## Task instructions
Reproduce exactly the lines from the one that holds "Beden Rehberi (1210, 610)" through the last line of the entries, both ends included, but not the pictures.

## Dataset records
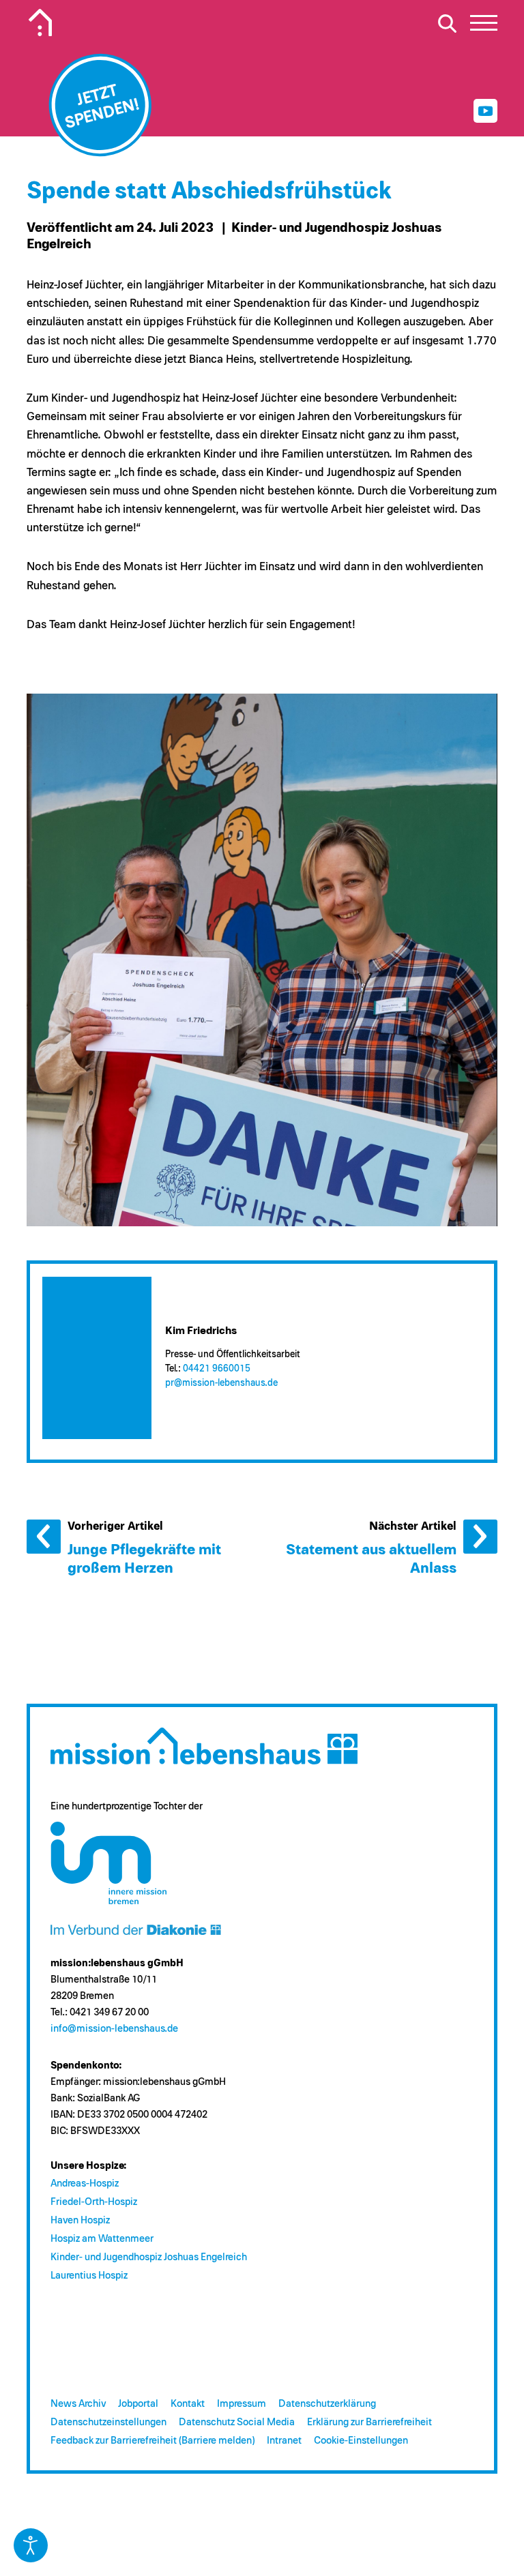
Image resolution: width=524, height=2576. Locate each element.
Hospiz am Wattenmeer (102, 2239)
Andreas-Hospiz (84, 2183)
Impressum (241, 2404)
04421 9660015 (216, 1369)
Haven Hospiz (80, 2220)
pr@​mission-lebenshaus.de (221, 1383)
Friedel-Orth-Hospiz (93, 2202)
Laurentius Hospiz (89, 2275)
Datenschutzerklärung (327, 2404)
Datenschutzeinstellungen (108, 2422)
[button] (483, 26)
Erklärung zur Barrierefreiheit (369, 2422)
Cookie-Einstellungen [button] (361, 2441)
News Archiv (78, 2404)
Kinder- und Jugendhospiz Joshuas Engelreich (148, 2257)
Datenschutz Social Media (237, 2422)
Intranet (284, 2441)
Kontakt (188, 2404)
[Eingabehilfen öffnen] (31, 2545)
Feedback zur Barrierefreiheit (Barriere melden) (152, 2441)
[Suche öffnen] (447, 23)
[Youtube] (485, 111)
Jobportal (138, 2404)
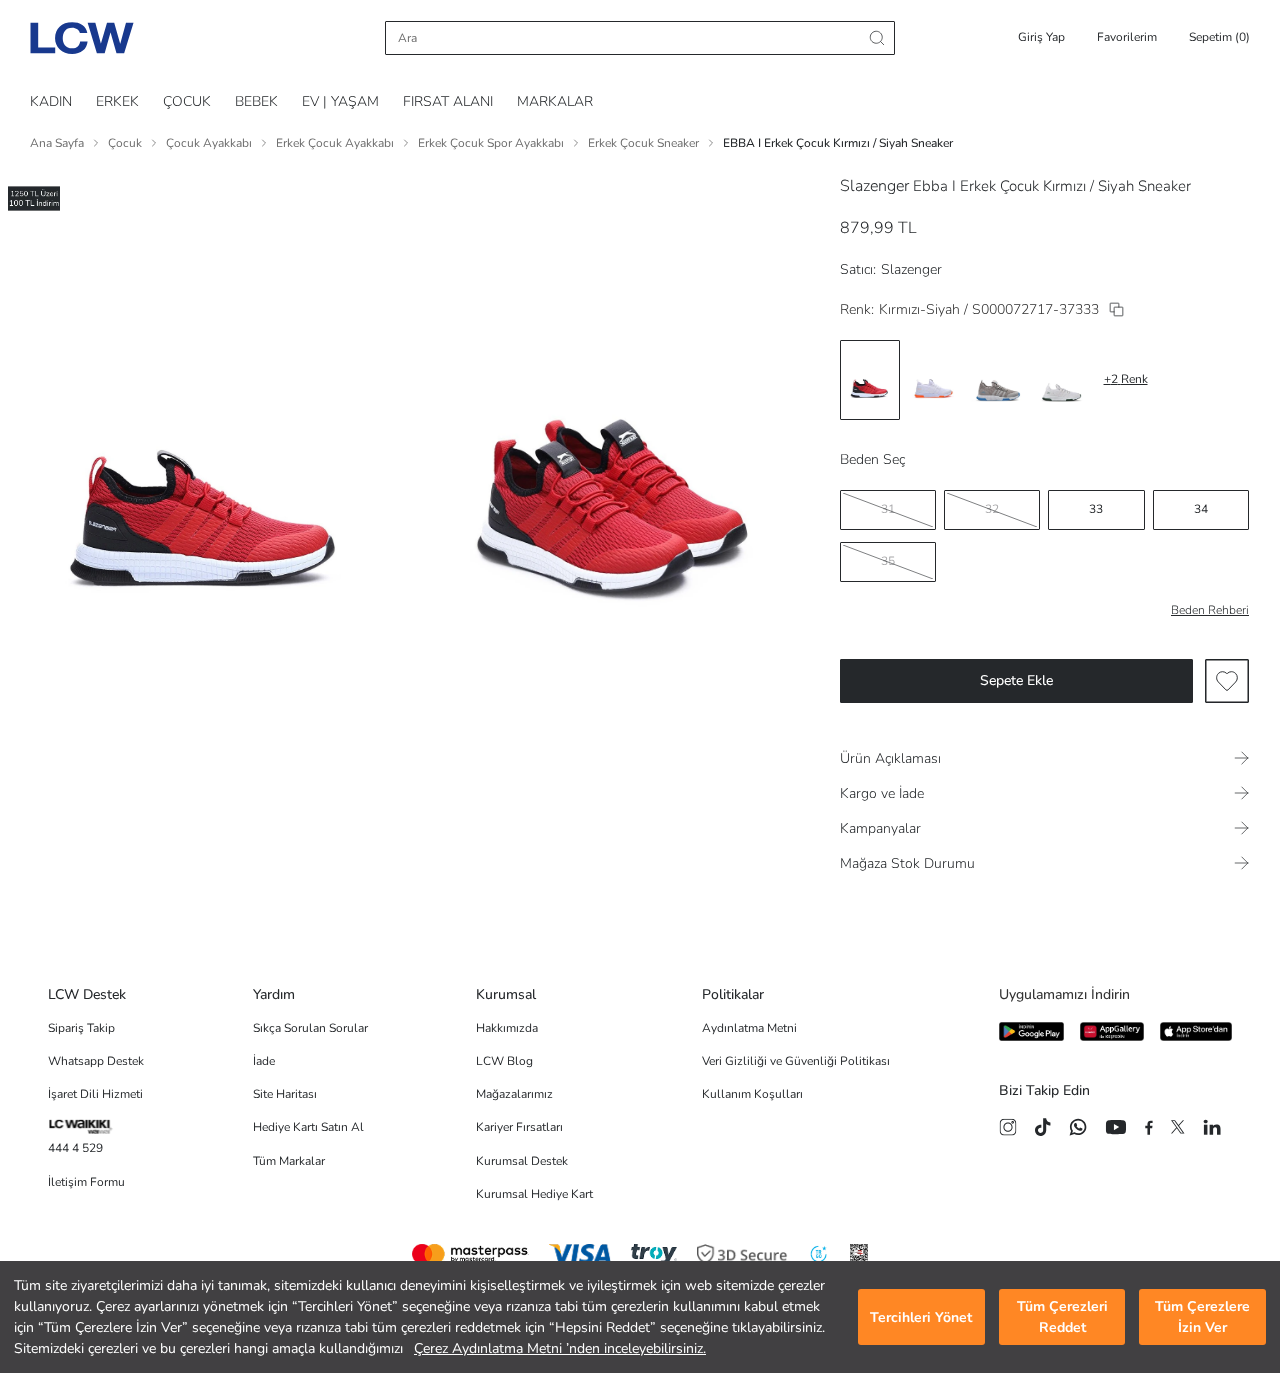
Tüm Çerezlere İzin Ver (1202, 1317)
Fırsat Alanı (448, 101)
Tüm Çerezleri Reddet (1062, 1317)
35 (888, 561)
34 (1201, 509)
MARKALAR (555, 101)
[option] (870, 380)
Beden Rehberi (1210, 610)
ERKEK (117, 101)
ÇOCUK (187, 101)
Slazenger (874, 186)
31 (888, 509)
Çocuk (125, 143)
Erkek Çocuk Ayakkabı (335, 143)
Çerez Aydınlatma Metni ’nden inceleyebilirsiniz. (560, 1348)
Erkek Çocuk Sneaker (643, 143)
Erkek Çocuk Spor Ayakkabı (491, 143)
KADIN (51, 101)
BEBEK (256, 101)
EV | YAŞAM (340, 101)
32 (992, 509)
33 (1096, 509)
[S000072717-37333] (1116, 309)
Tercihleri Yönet (921, 1317)
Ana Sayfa (57, 143)
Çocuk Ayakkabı (209, 143)
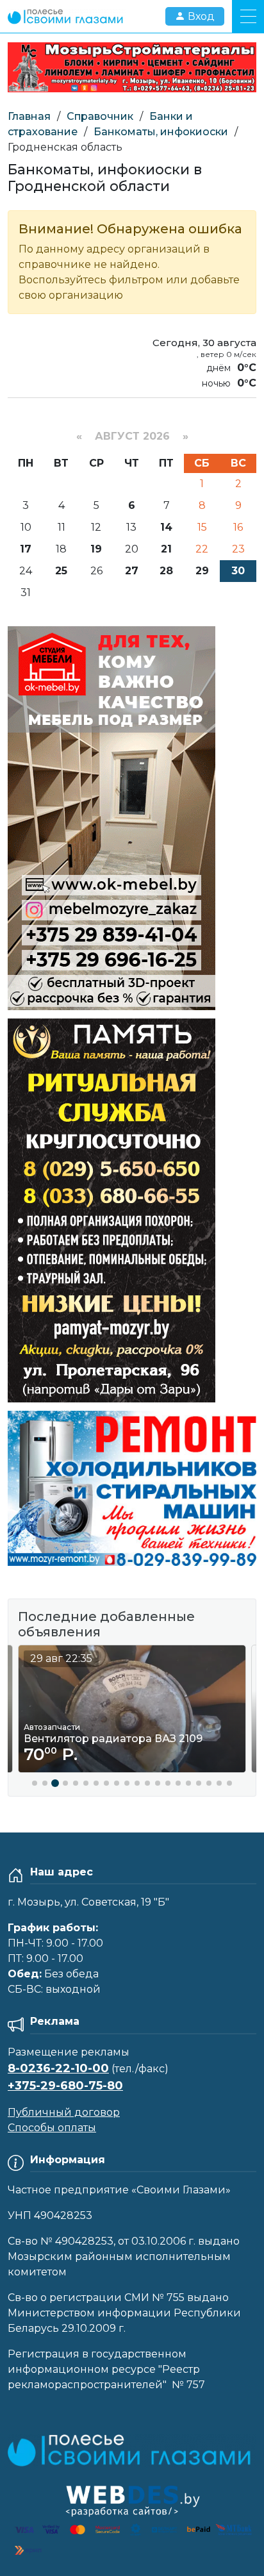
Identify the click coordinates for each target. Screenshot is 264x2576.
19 (96, 549)
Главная (29, 116)
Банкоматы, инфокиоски (161, 132)
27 (131, 571)
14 (166, 527)
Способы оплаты (52, 2128)
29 (202, 571)
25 (61, 571)
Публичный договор (64, 2112)
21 (166, 549)
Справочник (100, 116)
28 (166, 571)
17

## Response to this exercise
Beden Rehberi (1210, 610)
ERKEK (117, 101)
ÇOCUK (187, 101)
Slazenger (874, 186)
31 (888, 509)
Çocuk (125, 143)
Erkek Çocuk Ayakkabı (335, 143)
Çerez Aydınlatma Metni ’nden inceleyebilirsiniz. (560, 1348)
Erkek Çocuk Sneaker (643, 143)
Erkek Çocuk Spor Ayakkabı (491, 143)
KADIN (51, 101)
BEBEK (256, 101)
EV | YAŞAM (340, 101)
32 (992, 509)
33 (1096, 509)
[S000072717-37333] (1116, 309)
Tercihleri Yönet (921, 1317)
Ana Sayfa (57, 143)
Çocuk Ayakkabı (209, 143)
Identify the click coordinates for each target. Screenshot is 264x2576.
19 (96, 549)
Главная (29, 116)
Банкоматы, инфокиоски (161, 132)
27 (131, 571)
14 (166, 527)
Способы оплаты (52, 2128)
29 (202, 571)
25 (61, 571)
Публичный договор (64, 2112)
21 (166, 549)
Справочник (100, 116)
28 (166, 571)
17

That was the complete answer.